Quando o Papa Francisco visitou a Mongólia, no início do mês, uma das principais expectativas era sobre a reação no país vizinho ao sul, a China. O Pontífice foi cauteloso, deu declarações de apreço à cultura chinesa e fez questão de ressaltar que o trabalho da Igreja não tem agenda política, o ponto mais sensível para Pequim. Especialistas identificam um momento de distensão nas tortuosas relações entre Vaticano e a China comunista, mas isso não quer dizer menos controle sobre a vida religiosa no gigante asiático.

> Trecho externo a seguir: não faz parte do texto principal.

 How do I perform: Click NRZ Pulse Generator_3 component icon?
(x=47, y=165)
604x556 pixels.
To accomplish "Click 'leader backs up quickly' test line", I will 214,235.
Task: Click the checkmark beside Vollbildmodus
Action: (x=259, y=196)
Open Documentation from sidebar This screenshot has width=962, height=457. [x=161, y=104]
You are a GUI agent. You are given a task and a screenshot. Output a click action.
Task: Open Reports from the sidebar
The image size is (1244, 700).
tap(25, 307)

Na prática, ela está cada vez mais centralizada sob o comando do Partido Comunista, que é oficialmente ateu. Uma nova regulamentação que está em vigor desde o primeiro dia de setembro estabelece os limites para a atividade religiosa no país, com ênfase na obrigação de que ela esteja enquadrada na ideologia do PC e de seu líder, Xi Jinping. Chamada de “Diretiva Número 19”, a regulação deixa isso claro em seus 76 artigos. Uma amostra:

“Os locais para atividades religiosas devem apoiar a liderança do Partido Comunista da China, apoiar o sistema socialista, implementar integralmente o Pensamento de Xi Jinping sobre o Socialismo com Características Chinesas para uma Nova Era, respeitar a constituição, leis, regulamentos, regras e disposições relevantes na gestão de assuntos religiosos e praticar o núcleo dos valores do socialismo, aderir à direção da sinização da religião do meu país, aderir ao princípio da independência e autogestão e salvaguardar a unidade nacional, a unidade étnica, a harmonia religiosa e a estabilidade social.”

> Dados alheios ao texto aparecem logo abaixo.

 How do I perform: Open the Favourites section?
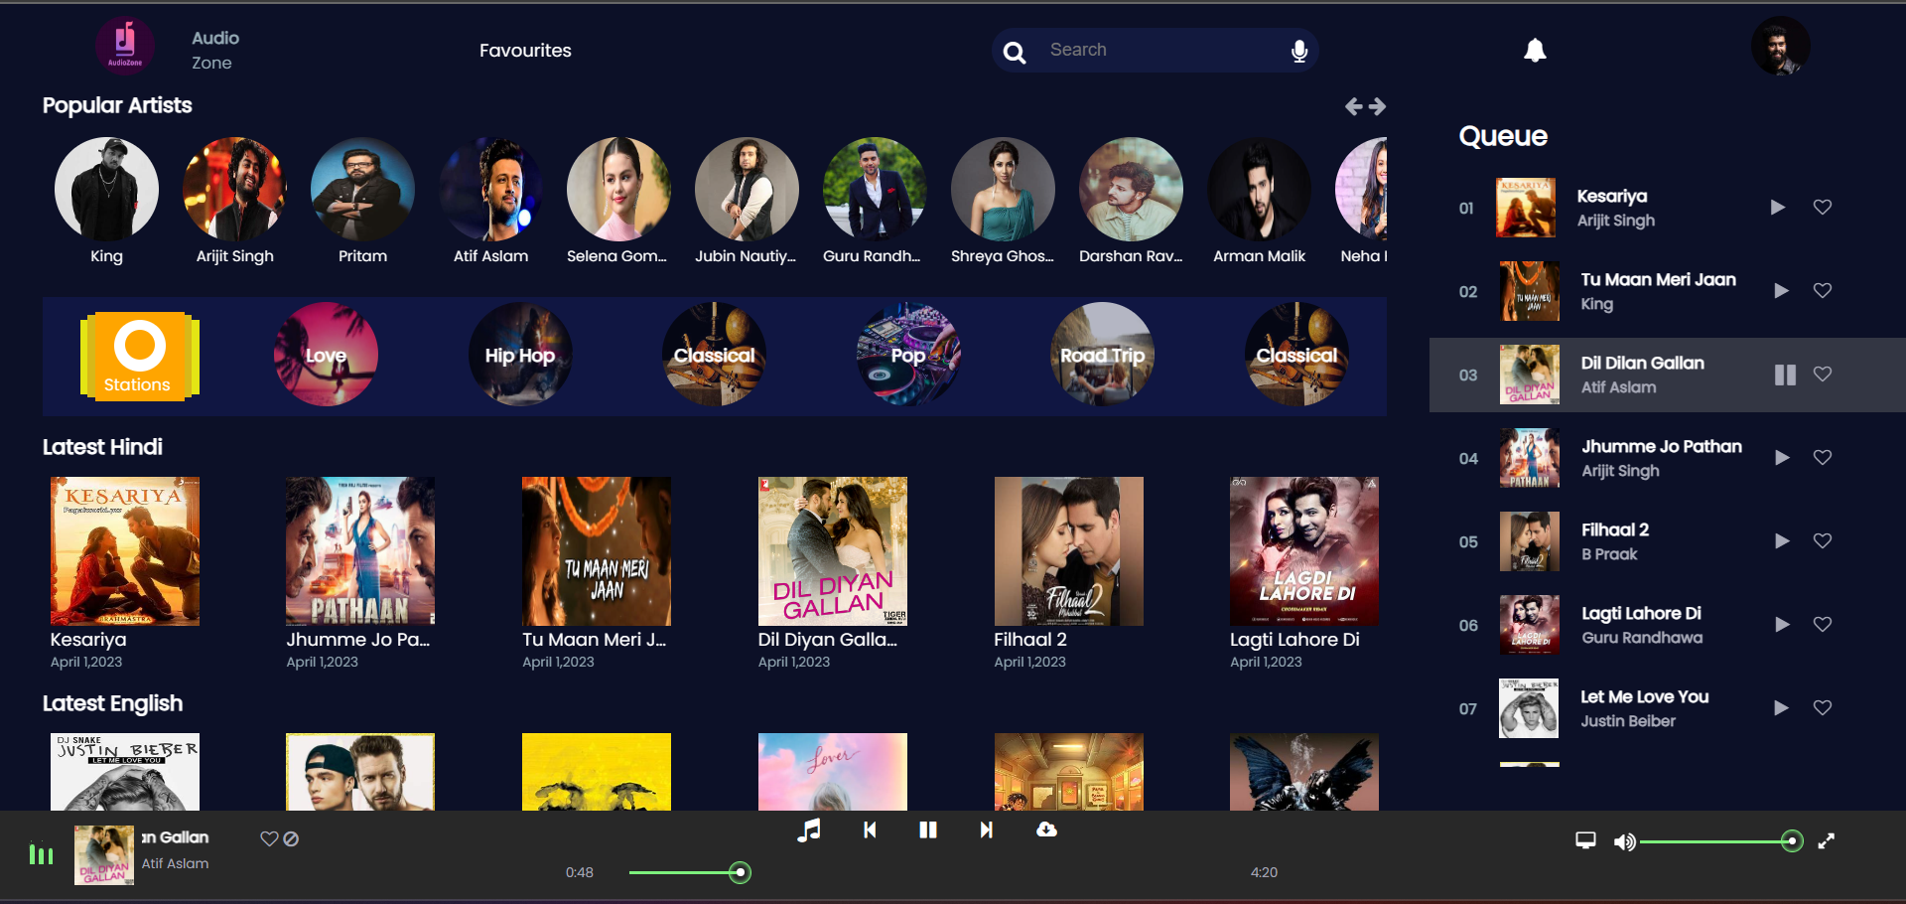[524, 50]
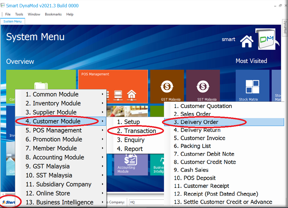Open the Bookmarks menu in menu bar
The height and width of the screenshot is (208, 288).
(x=53, y=14)
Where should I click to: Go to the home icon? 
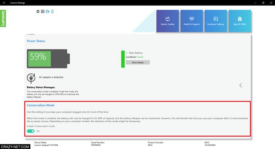[38, 12]
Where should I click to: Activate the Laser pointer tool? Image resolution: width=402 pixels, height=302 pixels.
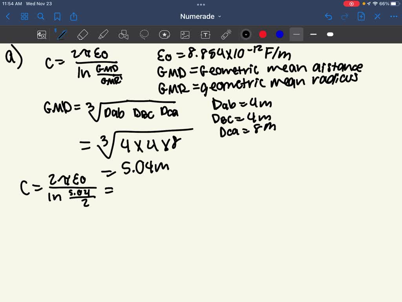(226, 35)
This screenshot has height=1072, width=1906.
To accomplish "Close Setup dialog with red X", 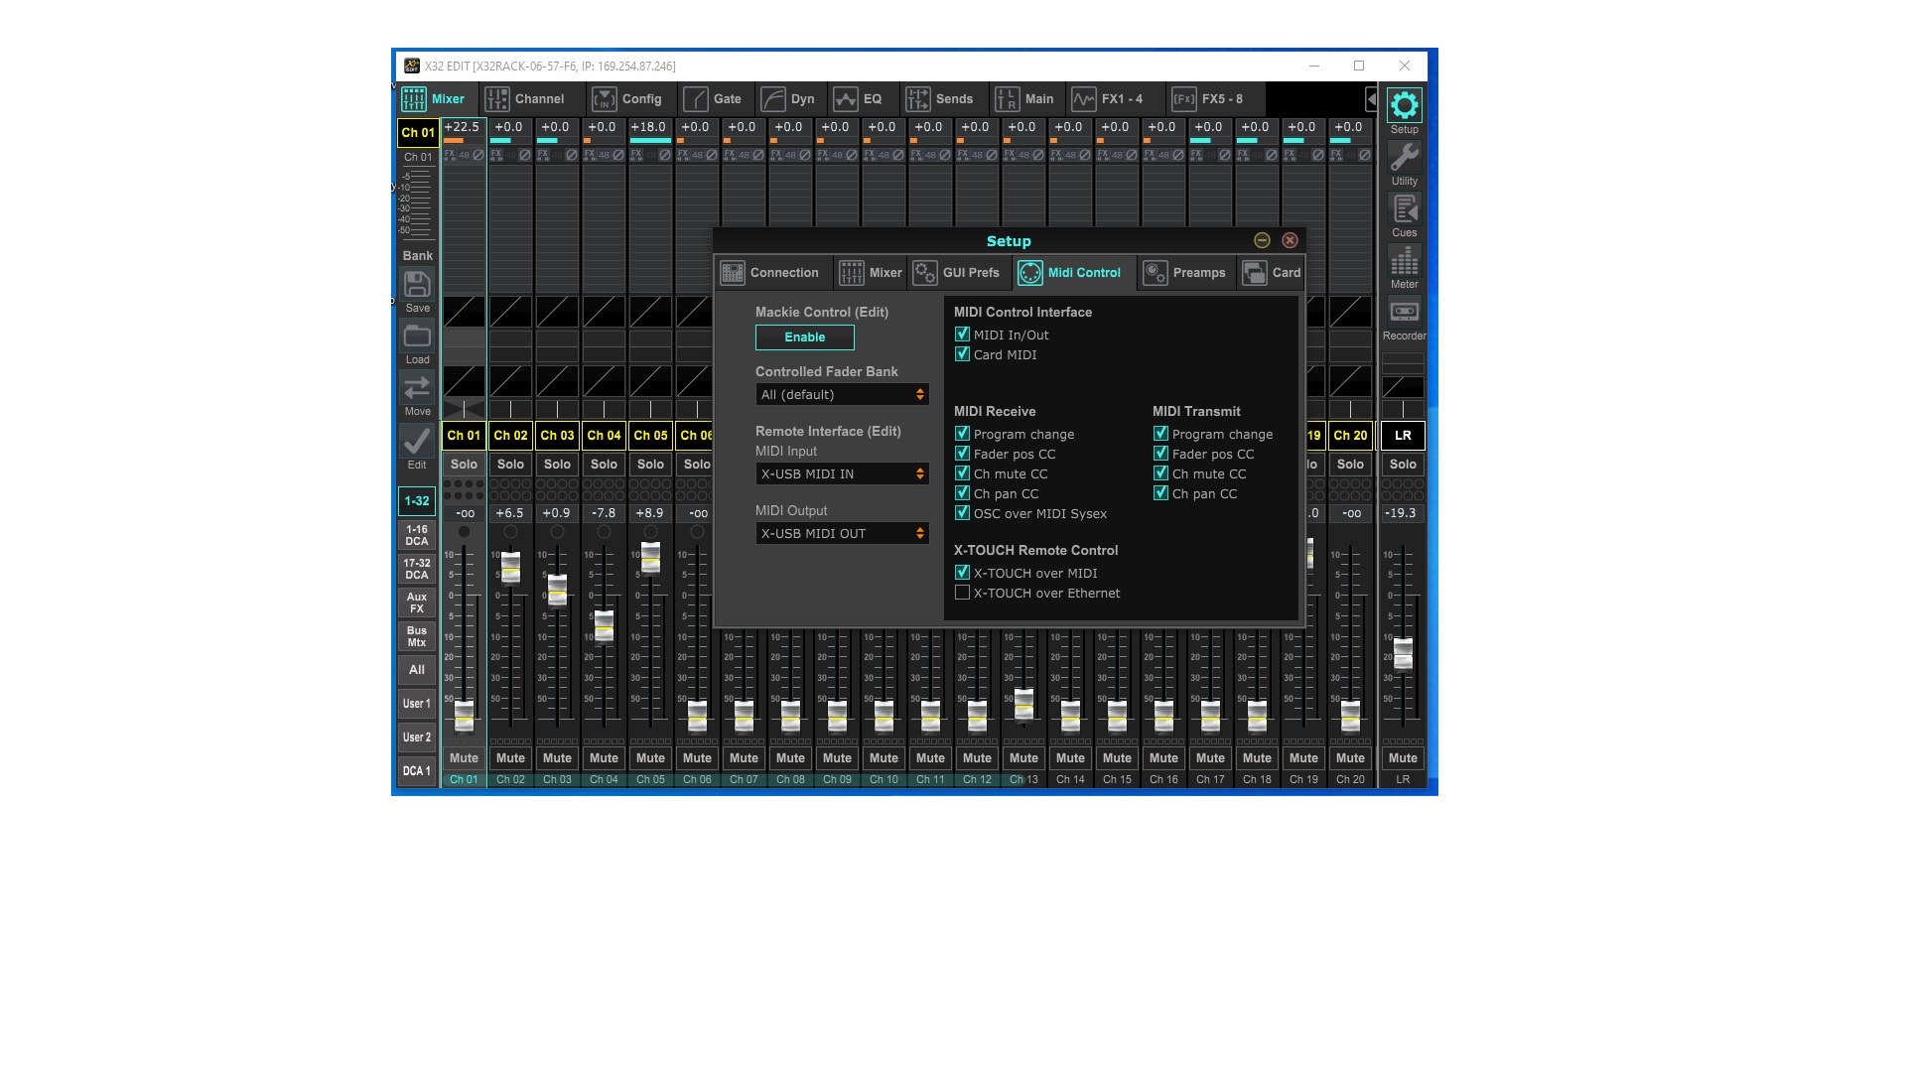I will click(x=1290, y=240).
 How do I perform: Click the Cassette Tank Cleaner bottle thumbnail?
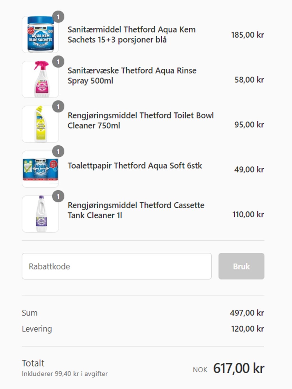(x=40, y=214)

A lenta aproximação entre a Santa Sé e Pequim é mais institucional, e revela um avanço no diálogo desde o histórico acordo bilateral assinado em 2018, que em tese deu ao Papa o poder de aprovar a nomeação de bispos na China. Em outubro do ano passado o acordo foi renovado pela segunda vez, mas logo em seguida o Vaticano protestou contra violações por parte da China, que teria apontado um bispo sem a autorização do Papa.

Ambas as partes demonstram desejo político numa reconciliação. Para Pequim, há o interesse em expandir sua influência diplomática, melhorar a imagem internacional do país e seguir no empenho de reduzir a lista dos países que ainda reconhecem Taiwan como sendo a China — o Vaticano é um dos 13, e o único na Europa. Já o Vaticano espera ganhar espaço entre os fiéis na China. Embora os últimos anos tenham sido de aumento no número de chineses interessados no cristianismo, a maioria tem inclinação para igrejas protestantes. A comunidade de católicos é relativamente pequena, em torno de 12 milhões.

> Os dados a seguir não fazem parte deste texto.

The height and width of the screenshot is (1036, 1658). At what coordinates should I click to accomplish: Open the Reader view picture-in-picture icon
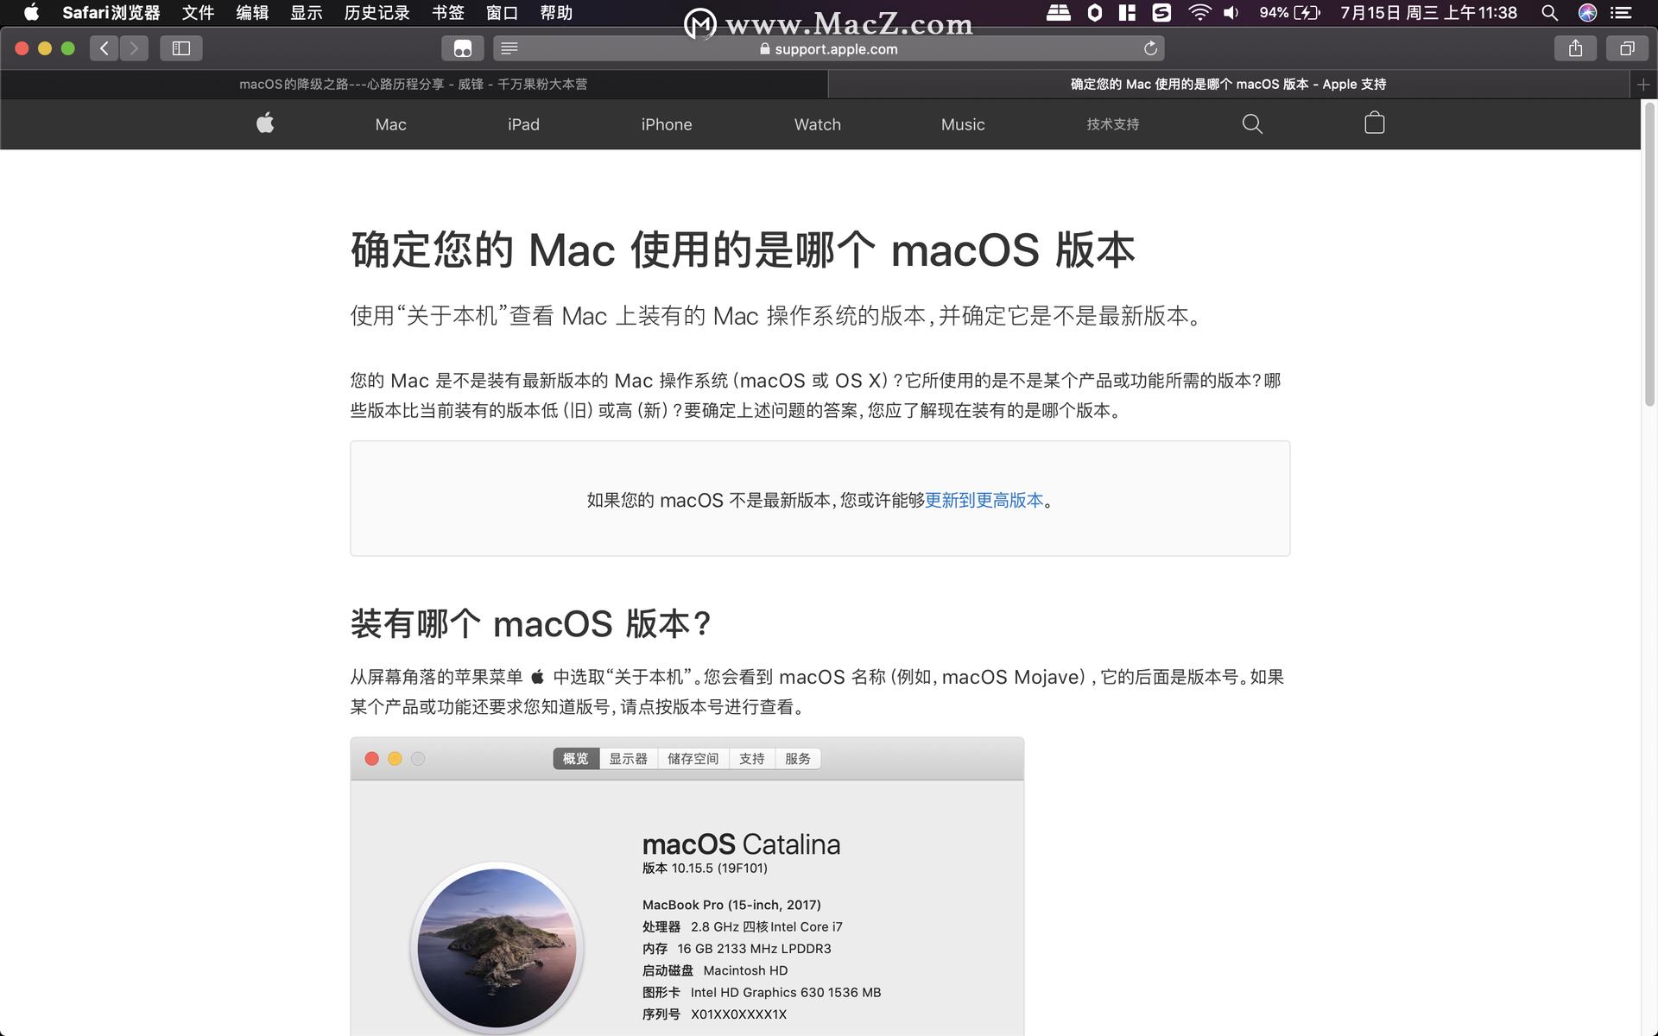tap(463, 48)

Por coincidência, os dois líderes chegaram ao topo quase ao mesmo tempo. O jesuíta argentino Jorge Bergoglio (que escolheu o nome papal de Francisco) foi eleito chefe do Vaticano em 13 de março de 2013, um dia antes de Xi Jinping assumir a presidência da China. Desde então o pontífice tenta melhorar o diálogo, mesmo sem relações diplomáticas oficiais. O acordo de 2018, negociado secretamente entre os dois lados, surtiu alguns efeitos nesse sentido. Um exemplo é a autorização de Pequim para que dois bispos chineses participem do Sínodo organizado pelo Vaticano no próximo dia 4.

Os dois escolhidos, porém, fazem parte da Associação Católica Patriótica, entidade nacionalista subordinada ao PC chinês. Os gestos do Papa Francisco e os interesses políticos mútuos criaram um esboço de diálogo entre os dois lados. Mas o governo chinês deixa claro que qualquer espaço para a fé no país só será admitido no processo de sinização, em que a lealdade deve ser acima de tudo ao Partido Comunista. Isso vale para todas as cinco religiões reconhecidas oficialmente - budismo, taoísmo, islamismo, protestantismo e catolicismo.